• Exercise
Pictures do not belong in the copy. Output exactly the lines from the one containing "406x200 pixels." to the end of the listing below.

------------------------------------------------------------

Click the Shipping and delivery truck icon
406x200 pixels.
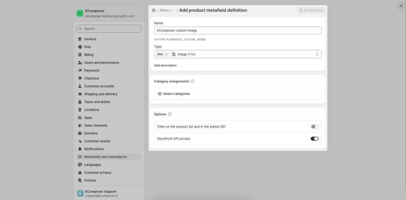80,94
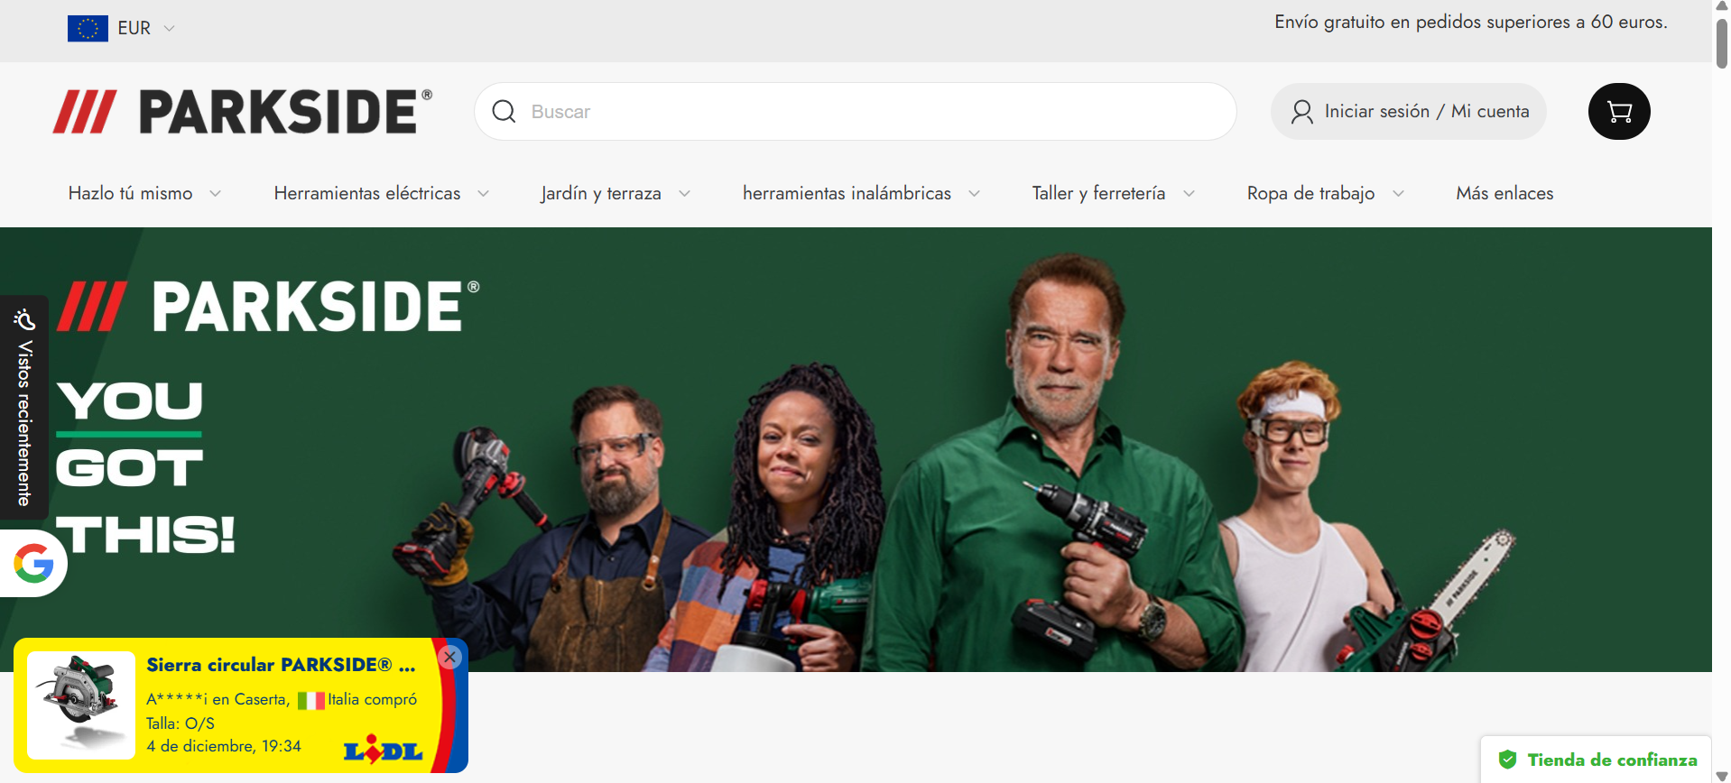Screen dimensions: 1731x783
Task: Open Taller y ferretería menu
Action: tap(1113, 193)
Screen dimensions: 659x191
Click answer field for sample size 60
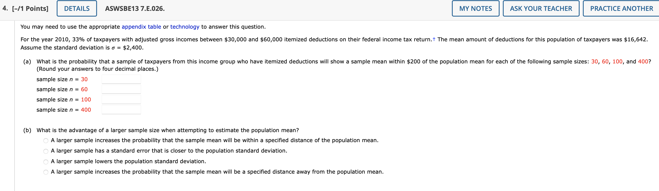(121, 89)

------------------------------------------------------------

• Task answer
406x200 pixels.
80,94
Screen dimensions: 1731x783
Task: Open Taller y ferretería menu
Action: tap(1113, 193)
Screen dimensions: 659x191
Click answer field for sample size 60
(121, 89)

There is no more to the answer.